- **What to do**
In the entries below, find the line with "719x570 pixels. Task: Click" and print exactly every line from there up to and including the line with "Given: Click inside the search input field", with no other lines.

- **Provided records**
◆ ◆ ◆ ◆ ◆ ◆ ◆
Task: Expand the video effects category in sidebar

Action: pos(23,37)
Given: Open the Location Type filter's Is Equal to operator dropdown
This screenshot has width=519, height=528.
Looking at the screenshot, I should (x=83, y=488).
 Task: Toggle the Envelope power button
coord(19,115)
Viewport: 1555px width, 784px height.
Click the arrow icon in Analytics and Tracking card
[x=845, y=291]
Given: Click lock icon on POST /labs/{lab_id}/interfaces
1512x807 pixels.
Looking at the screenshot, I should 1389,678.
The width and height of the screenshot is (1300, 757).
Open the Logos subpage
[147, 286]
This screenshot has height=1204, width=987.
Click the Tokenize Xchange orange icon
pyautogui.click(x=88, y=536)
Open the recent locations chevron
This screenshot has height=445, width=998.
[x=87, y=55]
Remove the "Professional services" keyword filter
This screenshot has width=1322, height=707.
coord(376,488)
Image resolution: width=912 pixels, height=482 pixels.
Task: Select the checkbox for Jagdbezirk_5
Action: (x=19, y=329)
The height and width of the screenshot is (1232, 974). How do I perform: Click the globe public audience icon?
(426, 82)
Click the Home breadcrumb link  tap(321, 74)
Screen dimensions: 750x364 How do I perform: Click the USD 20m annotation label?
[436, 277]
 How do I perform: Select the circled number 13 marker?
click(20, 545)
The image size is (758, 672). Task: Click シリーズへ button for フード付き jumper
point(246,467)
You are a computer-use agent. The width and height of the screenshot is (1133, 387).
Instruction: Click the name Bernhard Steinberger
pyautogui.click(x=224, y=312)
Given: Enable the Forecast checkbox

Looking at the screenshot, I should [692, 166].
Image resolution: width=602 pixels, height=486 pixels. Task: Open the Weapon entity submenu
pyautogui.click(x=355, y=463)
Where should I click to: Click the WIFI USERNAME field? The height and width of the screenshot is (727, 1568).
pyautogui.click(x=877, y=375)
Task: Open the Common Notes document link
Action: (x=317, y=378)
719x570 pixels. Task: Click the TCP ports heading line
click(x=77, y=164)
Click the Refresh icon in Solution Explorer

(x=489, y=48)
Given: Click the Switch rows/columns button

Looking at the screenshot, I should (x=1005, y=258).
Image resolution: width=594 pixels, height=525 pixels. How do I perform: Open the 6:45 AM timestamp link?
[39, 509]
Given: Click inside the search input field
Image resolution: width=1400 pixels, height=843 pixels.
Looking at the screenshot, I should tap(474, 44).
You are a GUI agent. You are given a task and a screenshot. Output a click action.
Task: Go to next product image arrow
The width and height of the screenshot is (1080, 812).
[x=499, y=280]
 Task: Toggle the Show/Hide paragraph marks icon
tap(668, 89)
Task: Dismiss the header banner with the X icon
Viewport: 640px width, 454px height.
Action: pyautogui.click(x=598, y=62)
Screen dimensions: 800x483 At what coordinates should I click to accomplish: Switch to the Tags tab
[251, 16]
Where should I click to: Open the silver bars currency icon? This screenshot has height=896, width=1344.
◆ ◆ ◆ ◆ ◆ ◆ ◆
- **Answer to the problem**
719x570 pixels. Task: Click the TCP ports heading line
click(x=77, y=164)
Click the Refresh icon in Solution Explorer

(x=489, y=48)
Given: Click the Switch rows/columns button

Looking at the screenshot, I should (x=1005, y=258).
Image resolution: width=594 pixels, height=525 pixels. How do I perform: Open the 6:45 AM timestamp link?
[39, 509]
Given: Click inside the search input field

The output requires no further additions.